Pierre’s story starts on the Caribbean island of Dominica where he persuaded a friend to loan him his guitar. “I started giving him one Caribbean dollar every week to loan me the guitar”, says Pierre. “Every Friday he would turn up at my house and I would have to go and nik another dollar from my gran to give to him. We didn’t have any books or discs, so I’d just sit there trying to learn what I was hearing on the radio.”

Music however had always been a part of life in the Pierre household. Pierre’s father played a steel pan in the local steel band and his mother listened in to the sounds of ska and reggae. “Dad was a Nat King Cole fan,” says Pierre, “and he had a huge collection of his records’. I guess my very first influence must have been Nat King Cole’s guitarist John Collins.”

Pierre joined a local calypso band that had been contracted to record an album on neighbouring Martinique. “The bass player left,” says Pierre, ‘so I was asked whether I wanted to join. I had two weeks to learn 10 songs on a bass guitar that had a string missing – they couldn’t find another string on the island!”

In 1978 Pierre arrived in the UK – but without a guitar. “I asked my mother whether she would buy me a bass guitar,” says Pierre. “So she ordered one from a catalogue, but when it arrived it turned out to be a cheap plank of plywood with SIX strings. I couldn’t tell her that it was the wrong guitar!” Back on six strings, Pierre hung on to “this almost unplayable plank” for about a year before buying a Les Paul copy. “I remember it was called a Grant,” says Pierre, ‘it was another plank of plywood – but it was a lot better than that first instrument.” The ‘Grant’ lasted for another year, while more funds were raised. “Then I bought my first ‘proper’ guitar on HP – a Fender Stratocaster.”

Pierre then went through a phase where he was “never 100 per cent happy” with any of his instruments. As he says: “In the early 80s I was really into George Benson and I was looking to imitate George’s sound”. He moved to semi acoustics – 335 and 175 copies – “there were guitars… after guitars… after guitars!” But one instrument stood out. In 1987 Pierre bought an Ibanez Howard Roberts “which I regretted selling, because that was a very, very good guitar.”
1993 saw Pierre accompanying Courtney Pine on a tour of Japan. “I had an endorsement deal with Aria guitars,” says Pierre. “But I was never really happy with their guitars – something was always lacking. However, while I was over there, I decided to go to their warehouse in Tokyo and by chance picked up a copy of an L5 straight off the bench for £1.000 (I hustled the band for the cash)! It’s just the most amazing guitar,” says Pierre. “I believe that guitar was waiting for me.” Purely acoustic, Pierre fitted the guitar with a Gibson “Johnny Smith’ pickup. “You know I’ve used that guitar on all the recordings that I have made up until this year.”

*What to do*
Write the next part of the guitarist profile, picking up after its final sentence.

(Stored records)
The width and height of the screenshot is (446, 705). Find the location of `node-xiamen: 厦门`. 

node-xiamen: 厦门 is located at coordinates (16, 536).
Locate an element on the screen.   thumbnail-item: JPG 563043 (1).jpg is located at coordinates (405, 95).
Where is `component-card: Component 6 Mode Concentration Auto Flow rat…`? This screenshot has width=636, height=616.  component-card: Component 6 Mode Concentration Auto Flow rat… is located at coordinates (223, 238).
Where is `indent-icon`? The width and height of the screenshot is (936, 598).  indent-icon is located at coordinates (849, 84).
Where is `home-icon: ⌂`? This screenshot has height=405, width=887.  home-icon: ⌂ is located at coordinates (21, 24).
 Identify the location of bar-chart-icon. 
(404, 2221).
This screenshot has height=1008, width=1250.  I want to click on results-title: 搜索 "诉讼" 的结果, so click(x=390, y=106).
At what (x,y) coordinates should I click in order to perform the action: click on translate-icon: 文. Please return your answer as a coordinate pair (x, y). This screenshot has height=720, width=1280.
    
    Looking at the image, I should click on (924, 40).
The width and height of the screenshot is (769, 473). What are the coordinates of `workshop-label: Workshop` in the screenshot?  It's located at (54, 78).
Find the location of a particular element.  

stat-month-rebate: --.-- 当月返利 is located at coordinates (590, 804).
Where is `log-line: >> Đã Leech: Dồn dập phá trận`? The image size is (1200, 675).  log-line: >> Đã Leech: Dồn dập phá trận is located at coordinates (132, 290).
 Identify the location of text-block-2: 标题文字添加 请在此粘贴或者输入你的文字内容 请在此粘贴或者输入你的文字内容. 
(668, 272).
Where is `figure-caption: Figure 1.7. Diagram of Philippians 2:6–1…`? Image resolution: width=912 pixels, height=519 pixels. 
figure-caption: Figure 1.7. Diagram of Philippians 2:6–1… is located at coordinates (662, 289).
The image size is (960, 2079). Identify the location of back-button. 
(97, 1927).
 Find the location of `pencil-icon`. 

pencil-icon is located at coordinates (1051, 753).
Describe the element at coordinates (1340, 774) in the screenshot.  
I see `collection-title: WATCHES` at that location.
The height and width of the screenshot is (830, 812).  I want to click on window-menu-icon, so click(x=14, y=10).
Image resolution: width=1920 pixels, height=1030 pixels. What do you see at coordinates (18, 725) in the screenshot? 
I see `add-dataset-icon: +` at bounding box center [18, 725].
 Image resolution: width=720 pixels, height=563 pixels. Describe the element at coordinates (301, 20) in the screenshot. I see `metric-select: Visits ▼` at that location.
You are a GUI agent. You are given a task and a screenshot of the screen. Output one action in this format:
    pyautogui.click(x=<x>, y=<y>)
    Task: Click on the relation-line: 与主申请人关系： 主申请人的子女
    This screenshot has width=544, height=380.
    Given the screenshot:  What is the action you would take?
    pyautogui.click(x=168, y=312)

*Output of the task*
So what’s the current favourite I wondered? “I have found this Ibanez and I’m kind of in love with it. You know, it’s like finding a new woman! It’s an 1978 175 ‘Artist’ which is an unbelievable guitar – I play that all the time now – I just can’t put it down’.

Finally we get around to discussing amps and strings and I get the feeling that it’s a subject that doesn’t particularly interest Pierre. “I played the Strat through a Peavey ‘Deuce’, which was actually the perfect amp for that guitar,” he says. “When I got the semi-acoustic instruments I moved onto an amp made by this American guy Dan Pearse but since I have got my Trio together, I actually bought a Roland Cube 60, which I have been using for a while and I’m quite enjoying’.
Strings? “I use D’Addario flat 12s, because I like the sound,” says Pierre. “When they get old I like them better. When they’re too new they’re too clangy and too bright.”

And what about that soldering iron? Pierre explains. “I’ve always done all the repairs on my guitars myself. I remember my mother getting very frustrated because the kitchen table was my workbench, so we could never eat a meal on it because there was always hundreds of little pieces of guitar lying around on it! And there are times when Pierre’s ingenuity and technical ‘know how’ comes in very useful. “I did a gig once with Courtney Pine at the Town and Country club” and right in the middle of a solo, the guitar went completely dead. I quickly unplugged the instrument and someone jumped in to do the soloing while I ran to the back, grabbed my soldering iron and took the guitar apart. The earth had come off the connection with the socket – I soldered the guitar and within five minutes I was back on stage continuing with my solo.” But you sense there’s more to it than that. “You see, I’m in love with my guitars,” confides Pierre. “I won’t let anyone else fool around with them.”